In 1750 they arrived, and, as she expected, the sisters became celebrities, and Maria was also taken to court to meet King George II. I already mentioned that they were not educated, and apparently when she reached the old Monarch, Maria told him that she had always dreamt about attending a coronation ceremony and she hoped to get an invitation soon. I’m not sure Maria understood that she had told the King that she wished to see him dead so she could get invited to the coronation of his heir (whom he famously hated). If she had been a man, she would probably have ended up in the Tower of London, but beautiful girls always get the benefit of the doubt. Instead, the old Monarch burst into laughter.
Now it was time for the Gunning sisters to hook up with the best husbands possible, and as the sisters had become the most sensational duo in the city, it did not take long. Elizabeth married not one but two dukes (not at the same time). Her first marriage was with the Duke of Hamilton; he was in such a hurry to seal the deal that he arranged the “Las Vegas wedding” of London in the 18th century, which was in a chapel in Mayfair that did not require any paperwork. After his death, she married Duke number two, the Duke of Argyll. She ended up the mother of four future dukes (she bore two sons in each marriage, so two of her sons became the Dukes of Hamilton, and two became the Dukes of Argyll), not bad, right? Elizabeth also became one of the ladies-in-waiting to Queen Charlotte, and finally gained a title of her own, the Baroness of Hamilton.
Maria ended up with merely an Earl, and his name was George Coventry. However, her story was very different from Elizabeth’s. After the wedding, the couple went on a lavish honeymoon in Paris. As Maria could not speak a word in French, she was quite miserable in high society in the French capital. The only thing she did enjoy in the city of light was learning about the latest fashions in makeup. She started to apply a white powder to her face and red powder to her cheeks; she looked beautiful!
Unfortunately, makeup in the 18th century was primarily a poison, and when her skin reacted to the powder, she just added more to cover it. After the honeymoon, the couple came back to Croome. By now, the Earl realised that beauty was not everything, and although the couple did manage to have four kids (three of whom reached adulthood), both of them started to have affairs. Maria managed to have a relationship with a duke, who was also the prime minister – The third Duke of Grafton.

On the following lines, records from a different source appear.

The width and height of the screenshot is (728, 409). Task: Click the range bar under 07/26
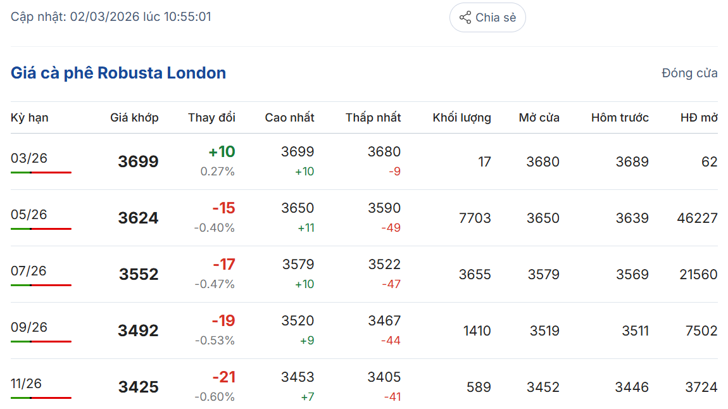(41, 285)
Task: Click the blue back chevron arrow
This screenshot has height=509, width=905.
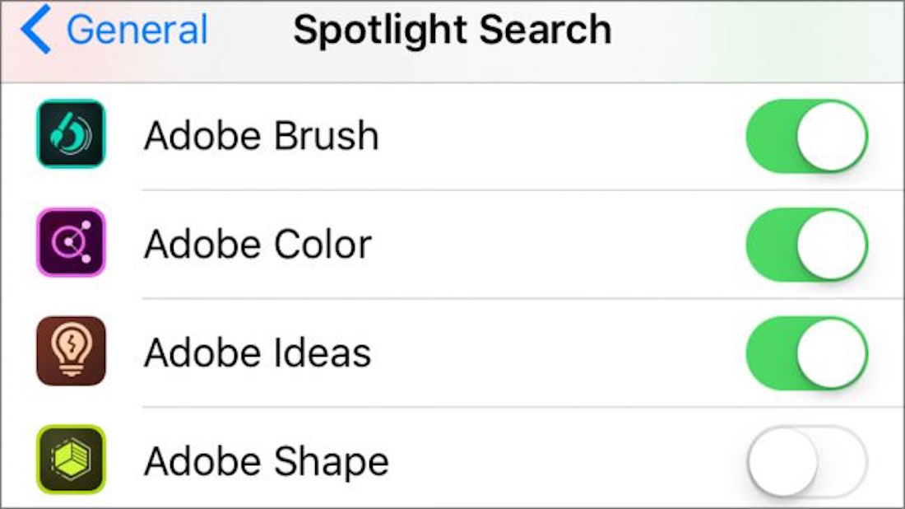Action: click(x=37, y=30)
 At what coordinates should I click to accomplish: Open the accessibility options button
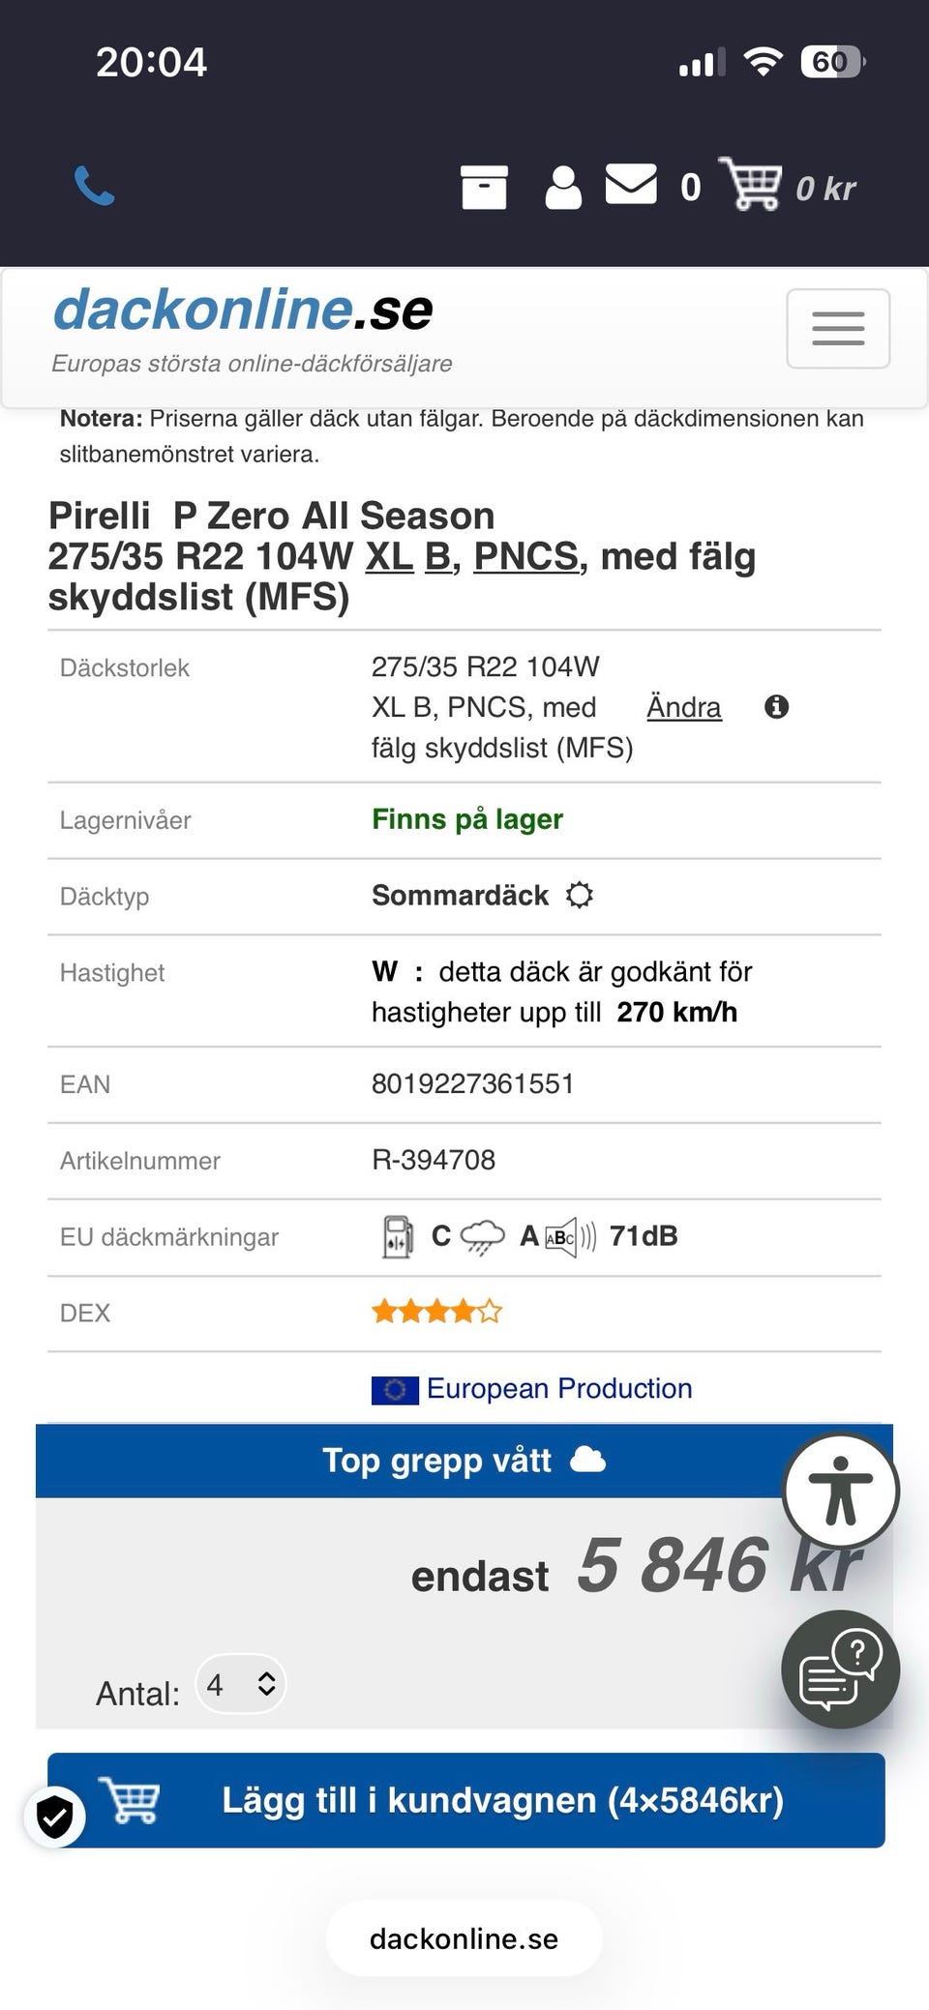click(x=841, y=1491)
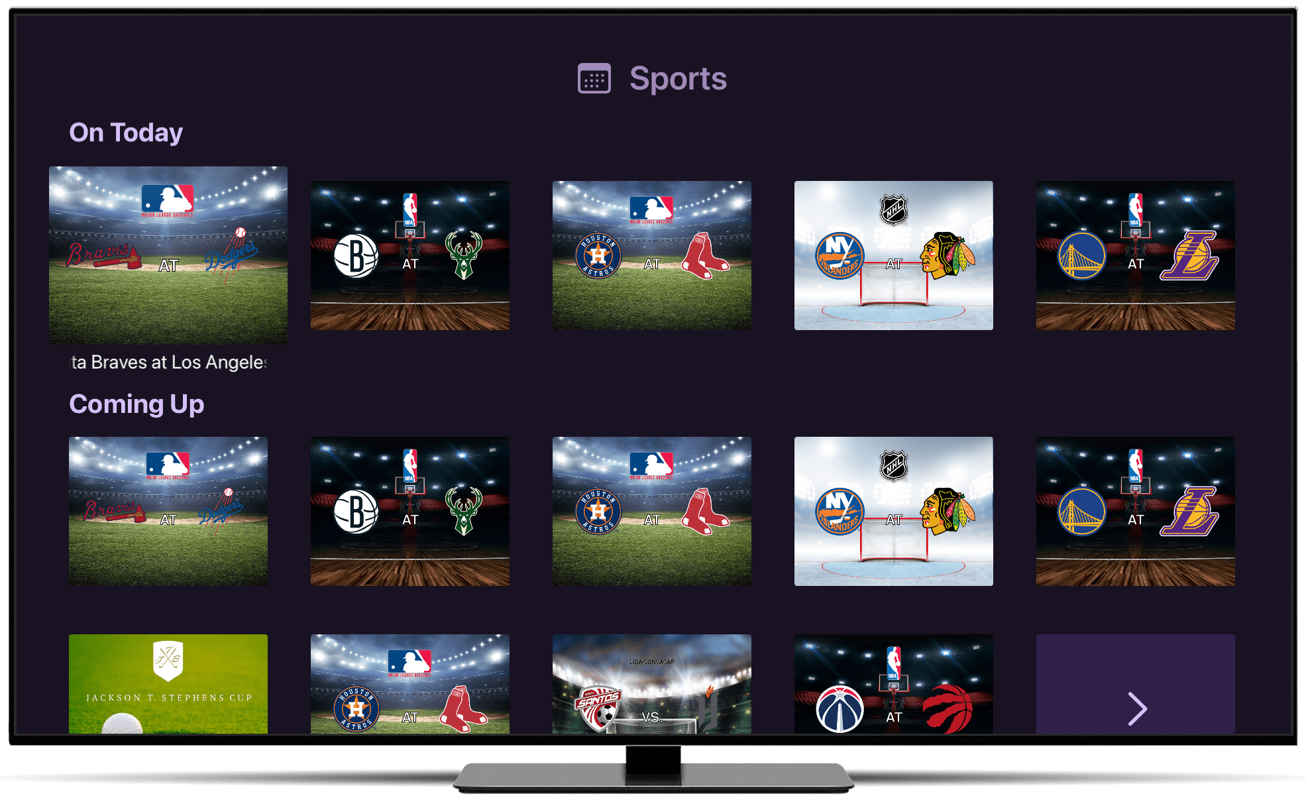
Task: Click the Sports page title
Action: [x=678, y=79]
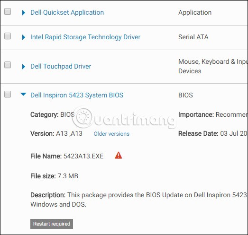Expand the Dell Touchpad Driver arrow

click(x=23, y=67)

Maria’s makeup obsession became worse and worse, and she fell ill. Her facial skin was red and full of scars, and her beauty disappeared. This was the curse of the most beautiful Irish girl, and her beauty was now gone. Maria decided to go into hiding. She spent her last few months in her bedroom at Croome, away from the world with her windows blinds shut. Finally, she died at the age of 27, but her fame did not fade, and no less than ten thousand people attended her funeral.